[Records from a pointing dataset]
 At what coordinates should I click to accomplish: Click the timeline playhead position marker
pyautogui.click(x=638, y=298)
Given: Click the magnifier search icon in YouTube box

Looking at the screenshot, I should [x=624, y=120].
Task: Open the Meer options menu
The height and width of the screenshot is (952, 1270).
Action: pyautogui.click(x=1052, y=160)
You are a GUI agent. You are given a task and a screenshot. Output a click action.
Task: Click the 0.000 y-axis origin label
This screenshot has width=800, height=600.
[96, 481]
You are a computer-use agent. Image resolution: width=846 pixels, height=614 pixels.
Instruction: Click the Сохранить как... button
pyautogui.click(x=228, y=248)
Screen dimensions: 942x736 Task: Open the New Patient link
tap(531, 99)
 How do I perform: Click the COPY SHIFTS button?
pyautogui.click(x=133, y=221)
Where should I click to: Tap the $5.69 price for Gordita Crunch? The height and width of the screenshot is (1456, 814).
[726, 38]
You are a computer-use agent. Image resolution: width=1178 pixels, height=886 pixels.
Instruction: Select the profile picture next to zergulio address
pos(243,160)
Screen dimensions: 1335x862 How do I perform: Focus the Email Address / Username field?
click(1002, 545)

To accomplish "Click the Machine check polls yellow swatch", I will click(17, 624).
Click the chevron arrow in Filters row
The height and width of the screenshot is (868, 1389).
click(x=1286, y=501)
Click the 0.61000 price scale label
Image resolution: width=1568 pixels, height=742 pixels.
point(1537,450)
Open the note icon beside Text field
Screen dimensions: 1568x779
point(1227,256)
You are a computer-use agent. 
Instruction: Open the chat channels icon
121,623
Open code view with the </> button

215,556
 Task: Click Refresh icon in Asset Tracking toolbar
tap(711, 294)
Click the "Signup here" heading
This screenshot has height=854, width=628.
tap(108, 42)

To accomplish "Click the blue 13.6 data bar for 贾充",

__AIM OF THE EXERCISE__
Can you extract every one of the lines above and reproduce them verbatim, leaving nothing out?

__EXERCISE SOLUTION__
 At what coordinates should I click to accomplish: Click the timeline playhead position marker
pyautogui.click(x=638, y=298)
Given: Click the magnifier search icon in YouTube box

Looking at the screenshot, I should [x=624, y=120].
Task: Open the Meer options menu
The height and width of the screenshot is (952, 1270).
Action: pyautogui.click(x=1052, y=160)
You are a GUI agent. You are given a task and a screenshot. Output a click action.
Task: Click the 0.000 y-axis origin label
This screenshot has width=800, height=600.
[96, 481]
You are a computer-use agent. Image resolution: width=846 pixels, height=614 pixels.
Instruction: Click the Сохранить как... button
pyautogui.click(x=228, y=248)
Screen dimensions: 942x736 Task: Open the New Patient link
tap(531, 99)
 How do I perform: Click the COPY SHIFTS button?
pyautogui.click(x=133, y=221)
Where should I click to: Tap the $5.69 price for Gordita Crunch? The height and width of the screenshot is (1456, 814).
[726, 38]
You are a computer-use agent. Image resolution: width=1178 pixels, height=886 pixels.
Instruction: Select the profile picture next to zergulio address
pos(243,160)
Screen dimensions: 1335x862 How do I perform: Focus the Email Address / Username field?
click(1002, 545)

To accomplish "Click the Machine check polls yellow swatch", I will click(17, 624).
Click the chevron arrow in Filters row
The height and width of the screenshot is (868, 1389).
click(x=1286, y=501)
Click the 0.61000 price scale label
Image resolution: width=1568 pixels, height=742 pixels.
point(1537,450)
Open the note icon beside Text field
Screen dimensions: 1568x779
point(1227,256)
You are a computer-use agent. 
Instruction: Open the chat channels icon
121,623
Open code view with the </> button

215,556
 Task: Click Refresh icon in Asset Tracking toolbar
tap(711, 294)
Click the "Signup here" heading
This screenshot has height=854, width=628.
tap(108, 42)

To accomplish "Click the blue 13.6 data bar for 贾充",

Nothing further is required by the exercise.